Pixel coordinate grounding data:
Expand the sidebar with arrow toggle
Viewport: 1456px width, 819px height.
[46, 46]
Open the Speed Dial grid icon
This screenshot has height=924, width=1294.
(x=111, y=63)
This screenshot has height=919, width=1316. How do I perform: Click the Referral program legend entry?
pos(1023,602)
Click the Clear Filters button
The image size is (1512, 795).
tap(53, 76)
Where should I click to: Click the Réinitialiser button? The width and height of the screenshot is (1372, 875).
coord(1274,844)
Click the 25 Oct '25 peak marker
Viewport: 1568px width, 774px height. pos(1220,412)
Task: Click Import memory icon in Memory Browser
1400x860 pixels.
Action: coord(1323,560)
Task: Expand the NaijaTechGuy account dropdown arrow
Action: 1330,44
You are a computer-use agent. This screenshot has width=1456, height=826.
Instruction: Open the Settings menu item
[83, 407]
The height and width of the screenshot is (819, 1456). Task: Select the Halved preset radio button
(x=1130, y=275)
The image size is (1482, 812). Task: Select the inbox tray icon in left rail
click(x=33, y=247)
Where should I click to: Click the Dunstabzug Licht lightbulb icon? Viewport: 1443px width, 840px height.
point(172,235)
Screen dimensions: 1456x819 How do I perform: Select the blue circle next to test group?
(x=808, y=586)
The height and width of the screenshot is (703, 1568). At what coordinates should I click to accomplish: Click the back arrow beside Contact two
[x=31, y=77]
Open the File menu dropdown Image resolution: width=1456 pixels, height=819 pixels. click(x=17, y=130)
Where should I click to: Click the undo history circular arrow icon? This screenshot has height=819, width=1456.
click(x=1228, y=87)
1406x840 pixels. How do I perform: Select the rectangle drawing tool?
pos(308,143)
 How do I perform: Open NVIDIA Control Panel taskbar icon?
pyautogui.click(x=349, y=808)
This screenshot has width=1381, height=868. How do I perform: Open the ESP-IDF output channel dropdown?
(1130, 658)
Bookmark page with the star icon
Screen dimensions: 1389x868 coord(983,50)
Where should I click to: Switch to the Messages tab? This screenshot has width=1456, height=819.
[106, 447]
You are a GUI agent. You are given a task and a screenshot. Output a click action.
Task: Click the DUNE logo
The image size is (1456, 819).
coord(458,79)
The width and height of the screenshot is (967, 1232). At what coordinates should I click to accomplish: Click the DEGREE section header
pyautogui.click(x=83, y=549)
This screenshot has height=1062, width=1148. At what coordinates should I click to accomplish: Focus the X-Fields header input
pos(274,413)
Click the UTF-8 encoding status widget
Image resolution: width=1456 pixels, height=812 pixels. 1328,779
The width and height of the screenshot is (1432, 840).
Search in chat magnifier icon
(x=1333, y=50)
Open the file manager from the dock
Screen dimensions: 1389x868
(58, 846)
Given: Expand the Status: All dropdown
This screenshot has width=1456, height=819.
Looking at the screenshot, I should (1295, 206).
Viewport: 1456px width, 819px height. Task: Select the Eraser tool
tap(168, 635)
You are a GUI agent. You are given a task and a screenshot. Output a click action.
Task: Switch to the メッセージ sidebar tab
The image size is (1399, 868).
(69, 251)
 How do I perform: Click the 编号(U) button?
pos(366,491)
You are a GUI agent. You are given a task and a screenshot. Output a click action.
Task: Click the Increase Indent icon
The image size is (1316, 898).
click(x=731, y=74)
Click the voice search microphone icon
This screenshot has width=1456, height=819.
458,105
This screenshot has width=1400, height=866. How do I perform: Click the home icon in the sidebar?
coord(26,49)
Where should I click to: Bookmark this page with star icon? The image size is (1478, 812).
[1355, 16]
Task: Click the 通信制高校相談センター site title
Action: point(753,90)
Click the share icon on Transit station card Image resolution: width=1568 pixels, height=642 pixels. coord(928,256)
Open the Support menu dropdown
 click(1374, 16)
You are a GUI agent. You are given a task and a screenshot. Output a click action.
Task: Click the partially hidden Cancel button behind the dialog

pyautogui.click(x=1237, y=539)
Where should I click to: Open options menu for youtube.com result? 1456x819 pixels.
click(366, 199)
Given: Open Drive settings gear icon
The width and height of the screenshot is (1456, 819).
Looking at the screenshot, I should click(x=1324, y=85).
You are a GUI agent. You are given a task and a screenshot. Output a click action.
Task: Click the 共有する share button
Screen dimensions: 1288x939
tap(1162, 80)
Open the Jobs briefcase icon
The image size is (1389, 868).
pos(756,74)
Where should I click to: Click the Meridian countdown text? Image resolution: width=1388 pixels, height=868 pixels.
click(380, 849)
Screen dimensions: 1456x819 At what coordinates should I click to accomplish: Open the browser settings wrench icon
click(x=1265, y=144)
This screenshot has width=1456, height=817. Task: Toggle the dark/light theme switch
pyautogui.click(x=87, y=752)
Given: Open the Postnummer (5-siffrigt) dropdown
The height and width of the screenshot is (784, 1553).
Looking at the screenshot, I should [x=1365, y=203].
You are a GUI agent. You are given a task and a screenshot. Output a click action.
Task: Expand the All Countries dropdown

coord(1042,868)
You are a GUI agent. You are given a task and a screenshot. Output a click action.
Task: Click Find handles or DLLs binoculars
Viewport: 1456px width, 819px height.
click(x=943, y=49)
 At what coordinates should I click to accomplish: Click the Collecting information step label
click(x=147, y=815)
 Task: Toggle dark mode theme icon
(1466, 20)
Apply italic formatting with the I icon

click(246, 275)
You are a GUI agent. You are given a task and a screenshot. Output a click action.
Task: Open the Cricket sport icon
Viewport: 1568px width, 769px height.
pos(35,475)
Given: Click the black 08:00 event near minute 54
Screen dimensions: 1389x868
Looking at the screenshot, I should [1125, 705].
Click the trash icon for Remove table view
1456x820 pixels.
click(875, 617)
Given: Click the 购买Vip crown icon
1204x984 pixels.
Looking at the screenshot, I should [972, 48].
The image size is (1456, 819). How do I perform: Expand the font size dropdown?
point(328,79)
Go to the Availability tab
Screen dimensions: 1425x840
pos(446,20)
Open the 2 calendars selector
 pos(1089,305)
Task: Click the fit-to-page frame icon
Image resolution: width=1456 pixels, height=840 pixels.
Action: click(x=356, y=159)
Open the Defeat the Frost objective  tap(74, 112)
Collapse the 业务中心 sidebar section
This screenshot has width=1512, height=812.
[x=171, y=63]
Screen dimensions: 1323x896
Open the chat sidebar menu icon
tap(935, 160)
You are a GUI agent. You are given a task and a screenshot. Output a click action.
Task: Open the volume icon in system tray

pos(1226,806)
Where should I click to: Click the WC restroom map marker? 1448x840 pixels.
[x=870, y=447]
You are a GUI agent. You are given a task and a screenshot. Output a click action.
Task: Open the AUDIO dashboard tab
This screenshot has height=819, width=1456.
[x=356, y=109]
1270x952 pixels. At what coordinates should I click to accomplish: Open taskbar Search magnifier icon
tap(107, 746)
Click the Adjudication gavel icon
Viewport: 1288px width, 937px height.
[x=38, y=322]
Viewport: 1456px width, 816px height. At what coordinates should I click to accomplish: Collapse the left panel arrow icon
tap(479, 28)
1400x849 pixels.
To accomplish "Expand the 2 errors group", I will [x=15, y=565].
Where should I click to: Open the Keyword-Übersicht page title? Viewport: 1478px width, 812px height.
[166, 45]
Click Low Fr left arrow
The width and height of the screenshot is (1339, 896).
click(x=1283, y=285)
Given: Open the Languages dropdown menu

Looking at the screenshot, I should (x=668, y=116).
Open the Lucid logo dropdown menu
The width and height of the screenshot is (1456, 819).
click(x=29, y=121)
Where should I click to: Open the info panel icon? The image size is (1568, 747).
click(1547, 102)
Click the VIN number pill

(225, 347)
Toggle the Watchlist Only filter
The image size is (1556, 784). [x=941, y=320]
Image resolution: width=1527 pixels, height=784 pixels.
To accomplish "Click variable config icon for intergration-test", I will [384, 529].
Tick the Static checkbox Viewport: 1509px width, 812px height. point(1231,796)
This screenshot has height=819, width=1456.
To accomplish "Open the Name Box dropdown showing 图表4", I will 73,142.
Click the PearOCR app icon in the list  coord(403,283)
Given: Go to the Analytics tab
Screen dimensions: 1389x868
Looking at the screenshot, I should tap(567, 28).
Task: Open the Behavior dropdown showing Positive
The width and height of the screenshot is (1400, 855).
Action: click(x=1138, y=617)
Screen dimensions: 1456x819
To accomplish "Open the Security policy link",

* Your instructions: The entries above hold the needed span. Transcribe exactly the lines from the one with "Where should I click to: Click the WC" to the one with "1400x849 pixels.", both included.

* Solution below:
Where should I click to: Click the WC restroom map marker? 1448x840 pixels.
[x=870, y=447]
You are a GUI agent. You are given a task and a screenshot. Output a click action.
Task: Open the AUDIO dashboard tab
This screenshot has height=819, width=1456.
[x=356, y=109]
1270x952 pixels. At what coordinates should I click to accomplish: Open taskbar Search magnifier icon
tap(107, 746)
Click the Adjudication gavel icon
Viewport: 1288px width, 937px height.
[x=38, y=322]
Viewport: 1456px width, 816px height. At what coordinates should I click to accomplish: Collapse the left panel arrow icon
tap(479, 28)
1400x849 pixels.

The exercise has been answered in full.